* Problem to solve: Repeat the listing below in full, keeping each word as given.

* Excerpted data:
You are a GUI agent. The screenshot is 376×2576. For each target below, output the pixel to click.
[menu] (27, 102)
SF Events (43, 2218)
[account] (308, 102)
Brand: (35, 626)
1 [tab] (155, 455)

* Result for this exercise:
You are a GUI agent. The screenshot is 376×2576. For each target below, output the pixel to click.
[menu] (27, 102)
SF Events (43, 2218)
[account] (308, 102)
Brand: (35, 626)
1 [tab] (155, 455)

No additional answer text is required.